Counterinsurgency in Afghanistan3
- Counterinsurgency Strategy (COIN) has at its core the protection of the population from insurgents by military and political means.
- To achieve the President’s stated objectives, one must fully resource and implement a counterinsurgency strategy in Afghanistan.
- This will require additional forces, as there are currently not enough troops to execute a proper counterinsurgency.

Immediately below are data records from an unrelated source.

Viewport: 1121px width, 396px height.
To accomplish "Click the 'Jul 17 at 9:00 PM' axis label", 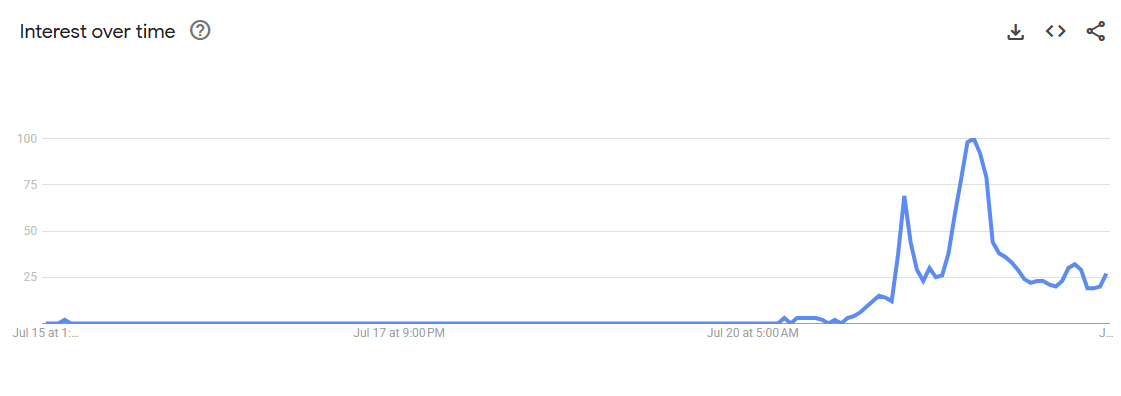I will click(400, 333).
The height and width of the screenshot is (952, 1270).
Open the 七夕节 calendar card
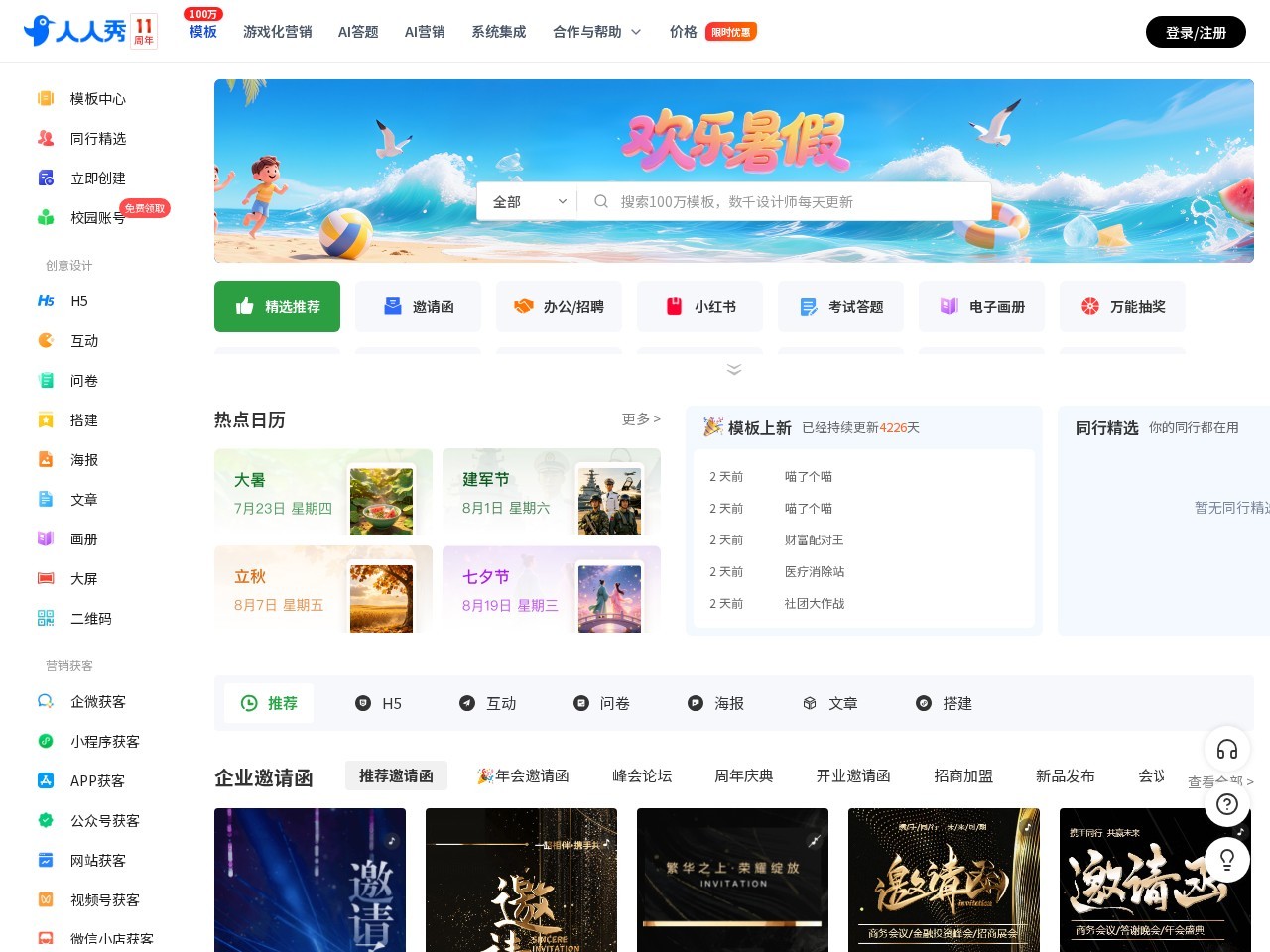[x=552, y=589]
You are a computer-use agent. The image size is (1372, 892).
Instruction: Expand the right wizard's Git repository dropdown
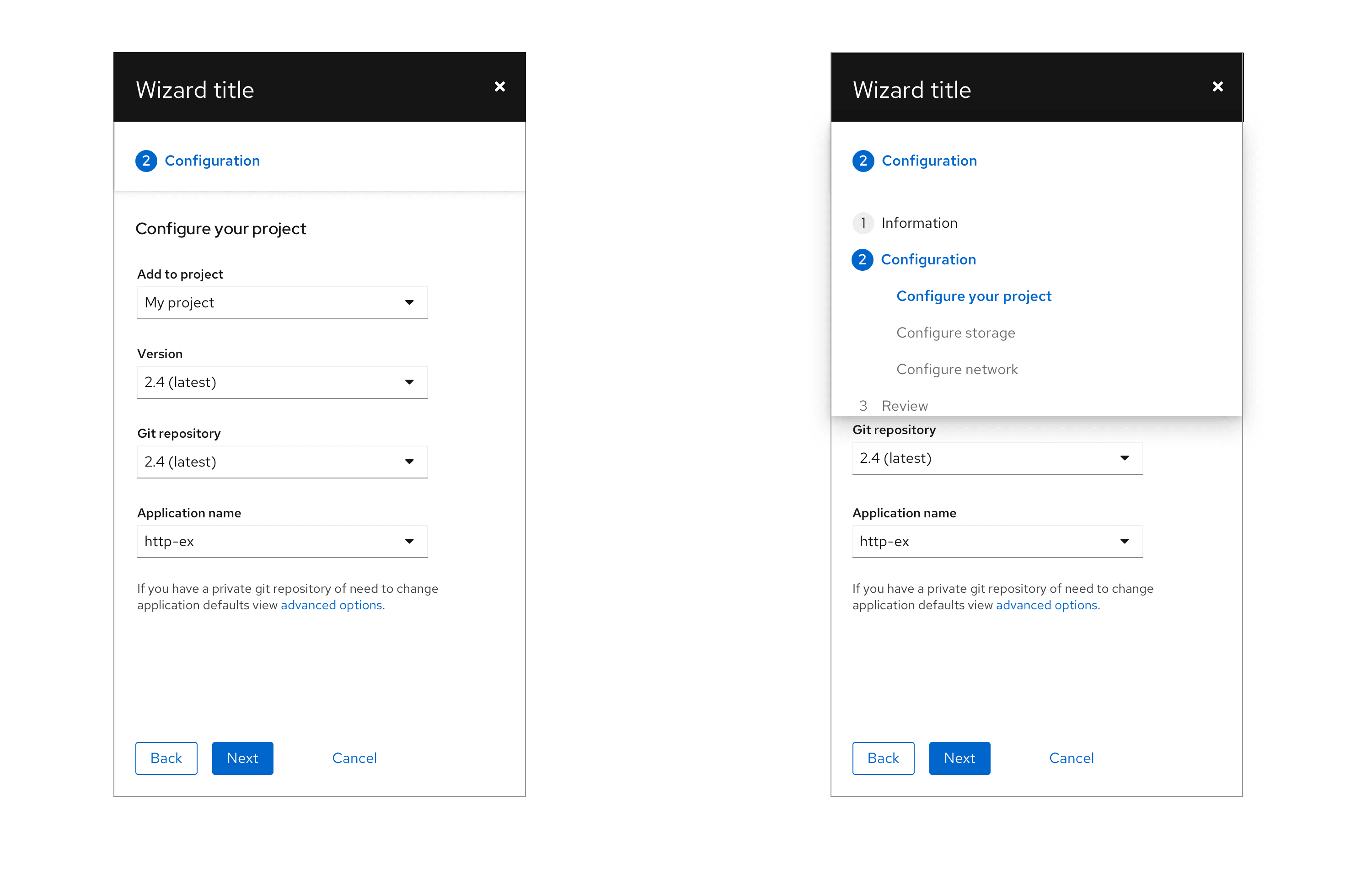[x=997, y=458]
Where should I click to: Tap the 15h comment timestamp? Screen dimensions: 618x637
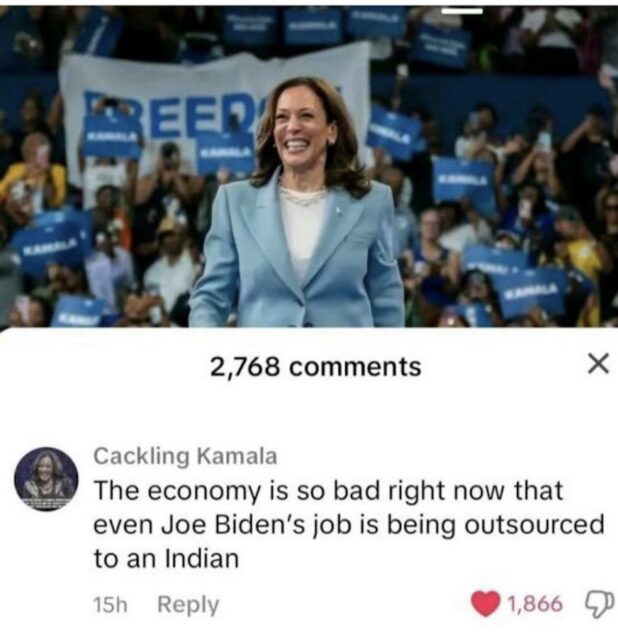[110, 604]
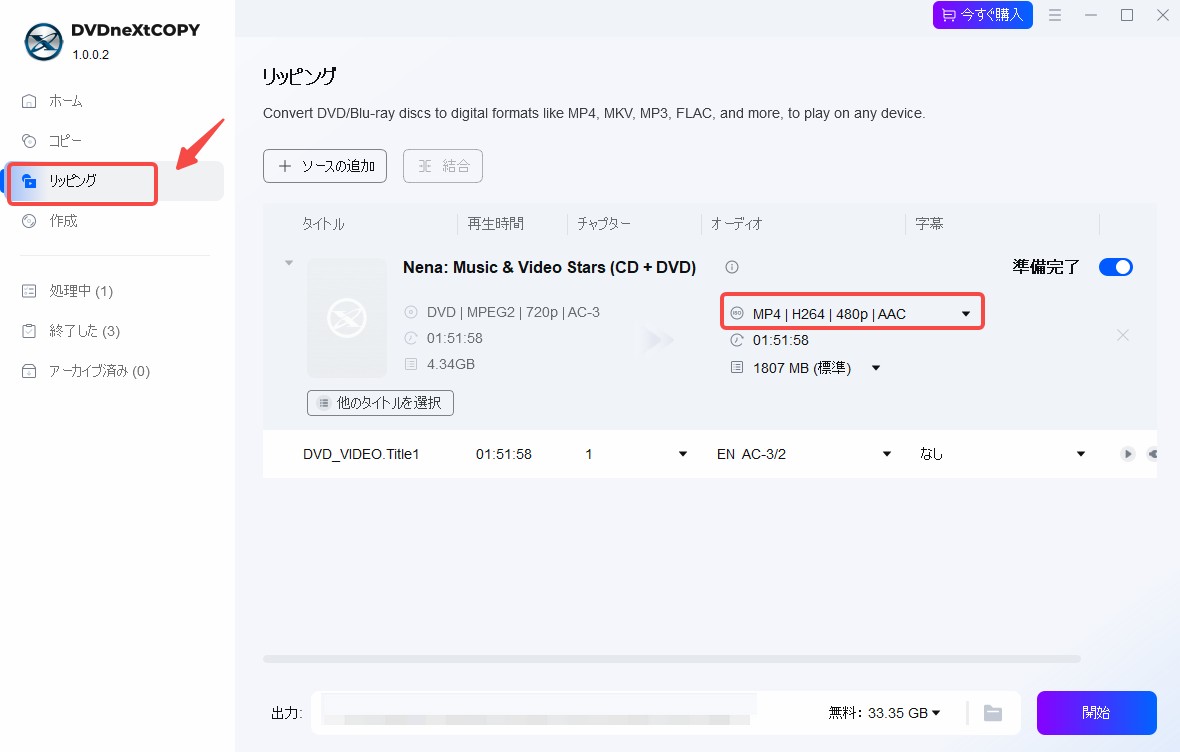Click the 開始 start button

[1096, 713]
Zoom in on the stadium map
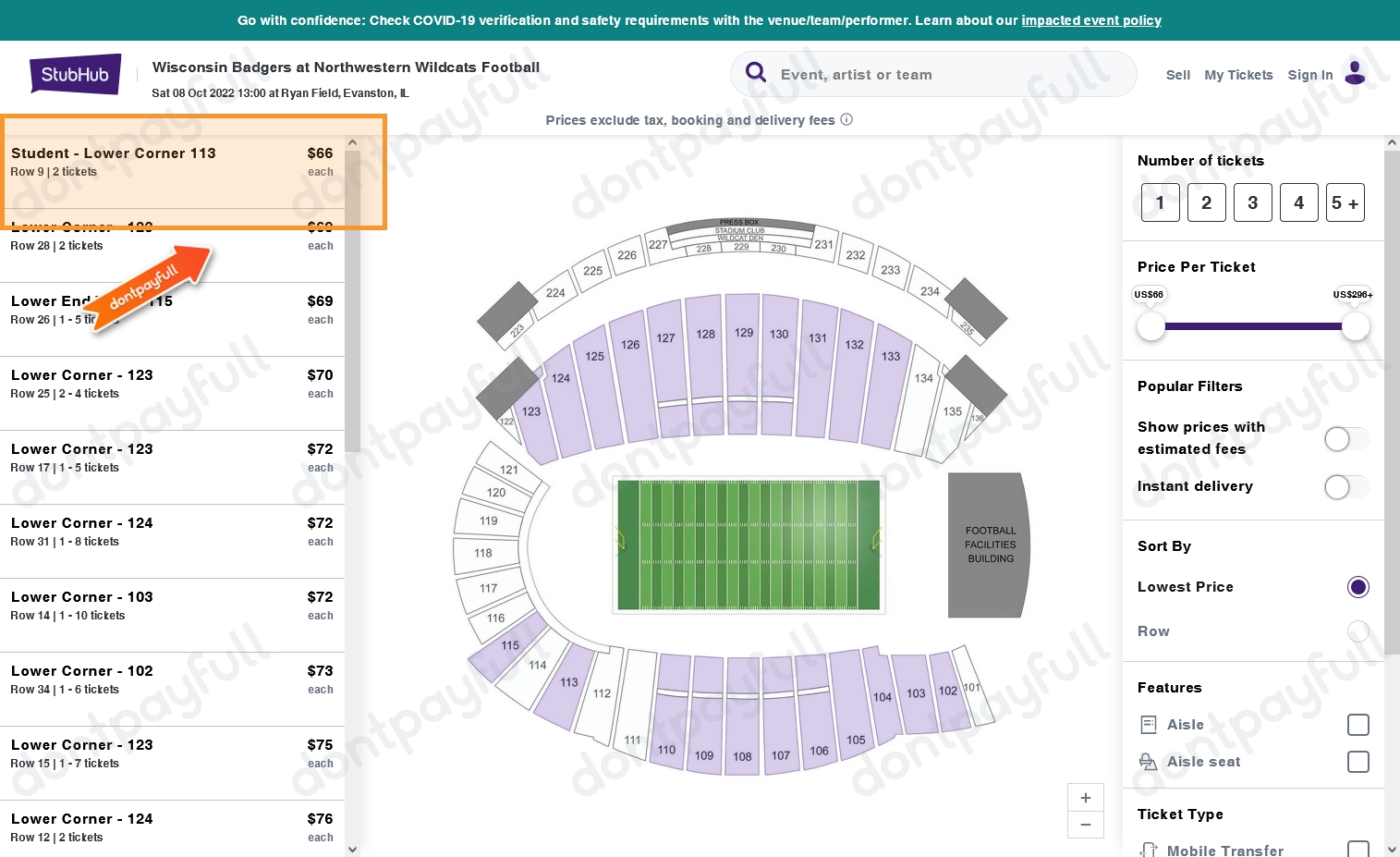Screen dimensions: 1400x857 [1085, 798]
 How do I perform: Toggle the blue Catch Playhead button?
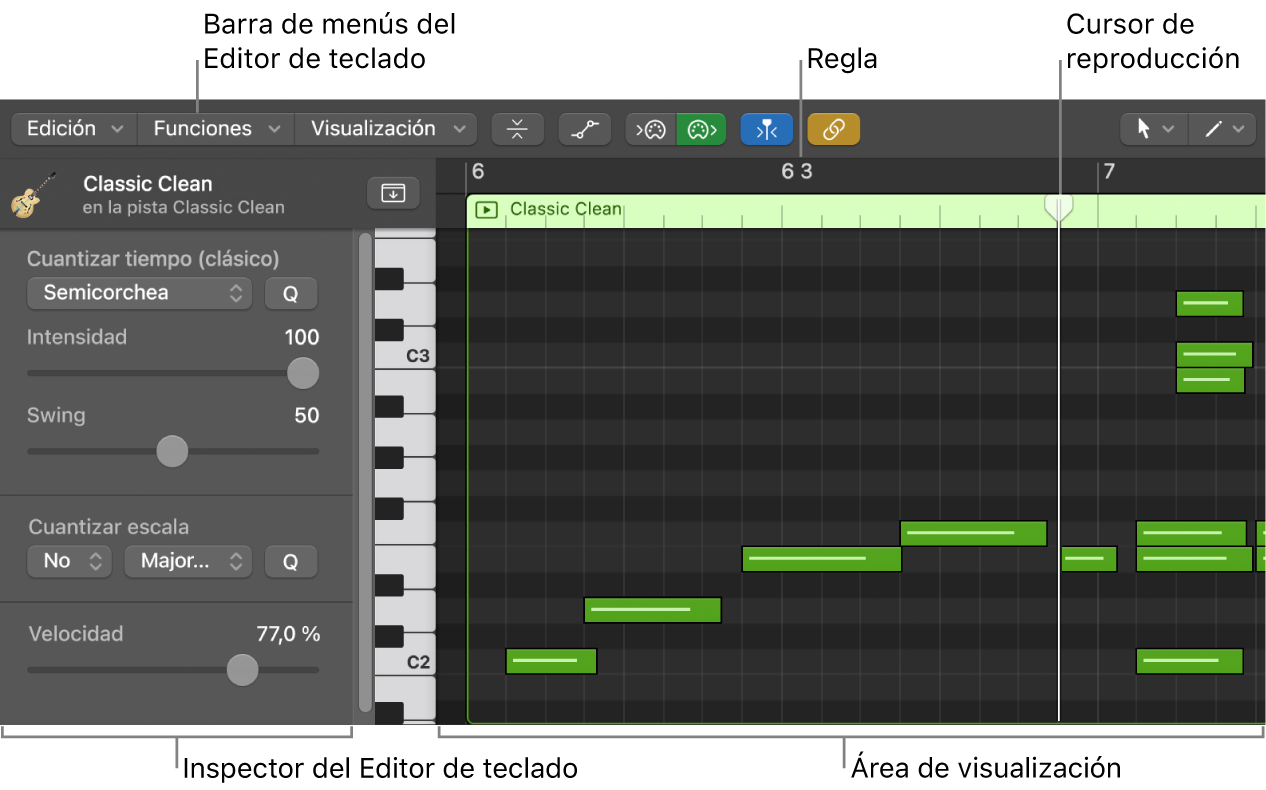[766, 129]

- Even with additional forces, it is necessary to prioritize objectives within Afghanistan and then mass forces in critical areas to protect and positively influence the population. The insurgency is most dangerous in RC (South) and RC (East). Counterinsurgents must focus on the critical population centers in: the central Helmand River Valley; Kandahar City and its surrounding areas; Tarin Kowt in Uruzgan Province; and Khost, Paktia, and Paktika provinces (Greater Paktia).
- Coalition counterinsurgency operations must be coordinated and mutually-reinforcing to achieve decisive effects and prevent the enemy from fleeing during the operation, only to return to the area later.
Afghan National Security Forces (ANSF)4
“The role and responsibilities of the Afghan National Security Forces (ANSF) must be clearly articulated. There has been an overreliance on the Afghan National Police (ANP). The ANP are simply not equipped for the combat-intensive initial phases of counterinsurgency. The appropriate role for the ANP should be maintaining order once the insurgency has been reduced to a manageable level and effective rule of law has been established.”
“The Afghan National Army (ANA) are appropriate for the combat-intensive phases of counterinsurgency, though they are not present in sufficient numbers. Growing the size of the ANA and advancing its capacity to carry out mission-critical counterinsurgency operations in Helmand will help to relieve some of the burden that is currently shouldered by coalition forces.”
“The best way to rapidly increase the size and capacity of indigenous forces is to partner coalition units with them together in combat”
“Dramatically expanding the size and capacity of the ANSF is only one part of a strategy. It must be paired with steps to defeat the insurgency and improve the legitimacy and capability of the Afghan government.”